I was very privileged this weekend to attend the first worship service at Saint Andrew's Community Church, pastored by Garrett Craw The liturgy was rich, the word was faithfully preached, and the communion of the saints was very sweet.
I especially appreciated the administration of the Lord's Supper. Pastor Craw emphasized the Supper as a Thanksgiving Meal - a "Eucharist" (Greek for thanksgiving). Therefore, when we came to communion, we did not curl up into our fetal positions - transforming the feast into the supreme moment of morbid / subjective introspection. Rather, we sang an uplifting hymn together and greeted one another with the peace of Christ. People were smiling with the joy of tasting God's grace.

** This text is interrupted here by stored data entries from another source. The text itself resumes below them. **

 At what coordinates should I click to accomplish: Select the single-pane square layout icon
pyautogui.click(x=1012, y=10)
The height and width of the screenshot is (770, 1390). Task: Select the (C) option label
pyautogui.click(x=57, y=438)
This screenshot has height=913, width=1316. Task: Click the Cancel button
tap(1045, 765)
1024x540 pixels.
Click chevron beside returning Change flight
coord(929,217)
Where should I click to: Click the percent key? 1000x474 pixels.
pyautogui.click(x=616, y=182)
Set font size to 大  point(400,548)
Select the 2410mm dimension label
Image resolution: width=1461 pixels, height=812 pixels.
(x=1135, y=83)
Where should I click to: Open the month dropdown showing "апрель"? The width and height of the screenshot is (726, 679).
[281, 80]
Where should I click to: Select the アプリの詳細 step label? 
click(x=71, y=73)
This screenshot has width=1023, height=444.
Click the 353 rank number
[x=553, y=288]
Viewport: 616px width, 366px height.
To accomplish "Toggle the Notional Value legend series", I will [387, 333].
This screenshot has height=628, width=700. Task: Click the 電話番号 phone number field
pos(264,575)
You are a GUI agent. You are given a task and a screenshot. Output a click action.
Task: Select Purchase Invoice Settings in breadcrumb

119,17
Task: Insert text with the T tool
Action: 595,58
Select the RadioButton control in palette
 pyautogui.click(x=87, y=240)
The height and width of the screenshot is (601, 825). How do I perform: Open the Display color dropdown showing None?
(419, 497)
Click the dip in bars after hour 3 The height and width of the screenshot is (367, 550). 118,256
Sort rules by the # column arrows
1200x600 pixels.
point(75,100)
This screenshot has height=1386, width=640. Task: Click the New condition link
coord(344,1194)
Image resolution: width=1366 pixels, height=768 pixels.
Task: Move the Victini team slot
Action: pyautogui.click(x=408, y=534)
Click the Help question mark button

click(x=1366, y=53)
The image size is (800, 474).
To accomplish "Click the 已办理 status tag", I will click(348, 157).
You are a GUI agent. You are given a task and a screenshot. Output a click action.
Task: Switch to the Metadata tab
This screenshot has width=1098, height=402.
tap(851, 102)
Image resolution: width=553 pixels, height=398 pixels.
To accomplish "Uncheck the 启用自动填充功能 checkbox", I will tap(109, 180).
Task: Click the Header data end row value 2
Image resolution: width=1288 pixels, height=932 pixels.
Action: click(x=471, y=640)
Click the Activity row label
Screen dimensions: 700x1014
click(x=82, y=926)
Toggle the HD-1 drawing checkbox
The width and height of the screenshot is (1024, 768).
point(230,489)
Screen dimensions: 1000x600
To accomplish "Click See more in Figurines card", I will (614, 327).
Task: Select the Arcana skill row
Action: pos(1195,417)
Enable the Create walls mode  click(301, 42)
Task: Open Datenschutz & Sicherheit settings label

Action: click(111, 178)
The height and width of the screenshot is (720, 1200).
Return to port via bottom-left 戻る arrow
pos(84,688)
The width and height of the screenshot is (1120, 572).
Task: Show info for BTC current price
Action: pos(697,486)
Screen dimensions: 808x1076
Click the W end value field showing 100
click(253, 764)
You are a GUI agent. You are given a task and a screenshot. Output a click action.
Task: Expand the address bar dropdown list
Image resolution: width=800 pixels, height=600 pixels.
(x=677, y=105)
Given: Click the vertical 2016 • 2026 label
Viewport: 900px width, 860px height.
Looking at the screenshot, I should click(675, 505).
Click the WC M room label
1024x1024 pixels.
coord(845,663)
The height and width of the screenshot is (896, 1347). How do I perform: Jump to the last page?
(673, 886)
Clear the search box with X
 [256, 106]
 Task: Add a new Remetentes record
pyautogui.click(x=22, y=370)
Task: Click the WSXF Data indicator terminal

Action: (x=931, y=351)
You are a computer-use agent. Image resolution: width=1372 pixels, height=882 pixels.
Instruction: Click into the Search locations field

This is so important to a correct understanding and practice of the Lord's Table. In most places I see the administration of the Supper, it is a morose exercise with a funeral dirge played in the background. The warnings are so shrill and frightening that the invitation and welcome into Christ's presence are lost. People are exhorted to reflect more on their unworthiness (something they should have already done in the confession of sin), instead of their glorious union with Christ's body and blood. Instead of being the climax of our covenant renewal with God, it is a disturbing foray into our own psyches.
Behind this is the reality that the Supper is primarily a memorial rite, not a subjective remembrance. Christ literally says, "Do this as my memorial," not, "Do this in remembrance of me." (1 Corinthians 11:23-25) With these words, Jesus teaches us that this sacrament is a place where God remembers us, not vice versa. As the rainbow in the sky causes God to "remember" his Noahic covenant (Gen 9:14-16), so the Supper causes God to "remember" his New Covenant with us in Jesus. Because we are united to Christ, we are at peace with God. The Supper is a supreme moment of joy, not morbidity. What a blessing to worship in spirit and truth!